We can set the isolation level to Read Uncommitted on SQL Server using statement like below:
SET TRANSACTION ISOLATION LEVEL READ UNCOMMITTED;
Also in query level we can use query hint (NOLOCK) to force Read Uncommitted isolation level.
Example: Dirty-read scenario. A pending payment transaction withdraws $45 from Betty’s $78 balance, then rolls back. Meanwhile an ATM transaction (right) reads the balance as $33. The ATM saw a dirty value that never became final.
Demonstration:
-- Session A: Begin a transaction and update, but do not commit immediately.
BEGIN TRAN;
SELECT Balance FROM BankAccount WHERE AccountNumber = 'Betty'
-- This return $78
UPDATE BankAccount
SET Balance = Balance - 45
WHERE AccountNumber = 'Betty';
-- Wait or do other work before committing/rolling back...
WAITFOR DELAY '00:00:10';
ROLLBACK;
-- Session B (simulated concurrently): Read without locking
SET TRANSACTION ISOLATION LEVEL READ UNCOMMITTED;
SELECT Balance FROM BankAccount WHERE AccountNumber = 'Betty';
SELECT in Session B will return 33 (assuming you have run the Session B within 10 second delay in Session A). But real balance is 78.
Under Read Uncommitted, SQL Server does not issue any shared locks on reads, so a select can return “dirty” changes from another transaction. The only advantage is maximum concurrency (no waiting), but at the cost of consistency: all anomalies can happen.
Read Committed – Default Safe Reads
Read Committed is the SQL Server default isolation level (when no explicit level is set). It prevents dirty reads: you will never see another transaction’s uncommitted changes. However, it still allows non-repeatable reads and phantoms (unless you enable row-versioning, more about this in later blog posts).
In locking mode (SQL Server’s default), a read places shared locks that last only for the duration of each statement. If another transaction has an exclusive lock on a row, your SELECT will wait until that transaction commits or rolls back.

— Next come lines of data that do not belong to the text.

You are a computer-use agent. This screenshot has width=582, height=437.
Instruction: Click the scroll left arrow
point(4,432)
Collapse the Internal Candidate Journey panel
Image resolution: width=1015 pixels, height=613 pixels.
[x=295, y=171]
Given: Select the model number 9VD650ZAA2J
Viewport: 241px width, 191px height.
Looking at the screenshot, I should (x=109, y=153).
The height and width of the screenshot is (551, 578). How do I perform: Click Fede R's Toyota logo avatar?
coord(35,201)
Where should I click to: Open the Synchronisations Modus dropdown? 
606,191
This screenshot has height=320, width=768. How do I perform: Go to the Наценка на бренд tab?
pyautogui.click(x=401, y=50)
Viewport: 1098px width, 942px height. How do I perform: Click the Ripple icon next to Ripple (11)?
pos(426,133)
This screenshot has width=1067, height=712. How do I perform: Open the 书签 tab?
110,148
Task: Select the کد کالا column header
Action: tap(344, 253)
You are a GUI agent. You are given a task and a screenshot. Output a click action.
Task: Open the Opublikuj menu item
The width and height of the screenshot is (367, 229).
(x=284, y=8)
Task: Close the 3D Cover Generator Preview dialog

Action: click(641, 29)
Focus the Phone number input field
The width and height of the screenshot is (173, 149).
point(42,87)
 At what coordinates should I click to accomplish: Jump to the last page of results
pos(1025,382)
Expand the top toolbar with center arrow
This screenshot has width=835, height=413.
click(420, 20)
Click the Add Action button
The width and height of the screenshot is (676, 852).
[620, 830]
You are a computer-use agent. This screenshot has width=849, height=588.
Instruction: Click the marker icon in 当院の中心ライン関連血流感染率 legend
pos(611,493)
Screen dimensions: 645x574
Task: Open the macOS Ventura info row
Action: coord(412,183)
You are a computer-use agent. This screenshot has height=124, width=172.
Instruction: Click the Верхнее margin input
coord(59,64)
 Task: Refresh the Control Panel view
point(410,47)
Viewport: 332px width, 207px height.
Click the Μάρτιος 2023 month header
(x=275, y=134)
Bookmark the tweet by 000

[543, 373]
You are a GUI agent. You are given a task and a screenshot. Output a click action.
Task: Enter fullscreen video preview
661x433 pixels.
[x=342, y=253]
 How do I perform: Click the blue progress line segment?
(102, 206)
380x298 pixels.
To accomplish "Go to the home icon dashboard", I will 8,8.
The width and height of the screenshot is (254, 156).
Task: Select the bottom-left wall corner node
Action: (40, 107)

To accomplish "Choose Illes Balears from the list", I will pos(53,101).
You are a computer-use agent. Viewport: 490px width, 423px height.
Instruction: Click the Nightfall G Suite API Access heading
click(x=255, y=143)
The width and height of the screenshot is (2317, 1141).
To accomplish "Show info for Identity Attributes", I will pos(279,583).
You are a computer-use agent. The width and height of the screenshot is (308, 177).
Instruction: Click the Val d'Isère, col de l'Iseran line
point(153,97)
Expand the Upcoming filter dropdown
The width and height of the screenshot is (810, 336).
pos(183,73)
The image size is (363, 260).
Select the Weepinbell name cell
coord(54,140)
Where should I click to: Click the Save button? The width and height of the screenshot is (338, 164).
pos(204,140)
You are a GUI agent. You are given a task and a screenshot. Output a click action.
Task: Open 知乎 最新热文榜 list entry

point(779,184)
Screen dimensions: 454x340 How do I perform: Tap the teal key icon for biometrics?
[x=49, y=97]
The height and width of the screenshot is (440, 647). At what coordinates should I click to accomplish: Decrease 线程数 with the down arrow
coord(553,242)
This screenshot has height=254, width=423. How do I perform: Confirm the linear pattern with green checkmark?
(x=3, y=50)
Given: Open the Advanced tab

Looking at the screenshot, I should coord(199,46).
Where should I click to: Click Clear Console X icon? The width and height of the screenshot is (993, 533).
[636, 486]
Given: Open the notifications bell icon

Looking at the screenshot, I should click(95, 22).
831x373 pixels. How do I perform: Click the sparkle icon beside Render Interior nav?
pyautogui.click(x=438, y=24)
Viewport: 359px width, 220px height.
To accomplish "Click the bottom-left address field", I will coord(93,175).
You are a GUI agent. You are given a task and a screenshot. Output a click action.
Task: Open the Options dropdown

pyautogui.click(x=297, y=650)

Thus, Read Committed “protects” your reads from dirty data.
-- Session A: Start and update a row, but hold it.
BEGIN TRAN;
UPDATE BankAccount
SET Balance = Balance - 45
WHERE AccountNumber = 'Betty';
-- (Session A, not yet committed), carrying out other statement execution
-- Session B: Default Read Committed SELECT
SELECT Balance FROM BankAccount WHERE AccountNumber = 'Betty';
-- Session B will *wait* here until Session A commits or rolls back.
As you can see above, session B waits, in executing query mode (no results).
-- If Session A commits, B then sees the new balance (i.e. 33) ; if A rolls back, B sees the old balance (i.e. 78).
COMMIT; -- Session A eventually commits or rollbacks
This will be the result in Session B:
In above demonstration, SQL server used row level exclusive lock in Session A. Then because of the default isolation level (i.e. Read committed), Session B has used shared lock. However, since "Betty's" row is exclusively locked by Session A, Session B couldn't get the shared lock on the row. Therefore, Session B (select) had to wait till Session A committed or rollback the transaction.
Since Session B had to wait, till Session A finishes, there were no dirty reads (didn't see the temporary balance of 33). But as you can see, we now have locking (i.e. Session B waiting) scenario. This is why you should handle isolation levels very carefully.
Furthermore, data can be changed by other transactions between individual statements… resulting in nonrepeatable reads or phantom data”. In other words, each SELECT in your transaction sees only committed data at that moment, but different SELECTs in the same transaction might see different results if other transactions commit in between.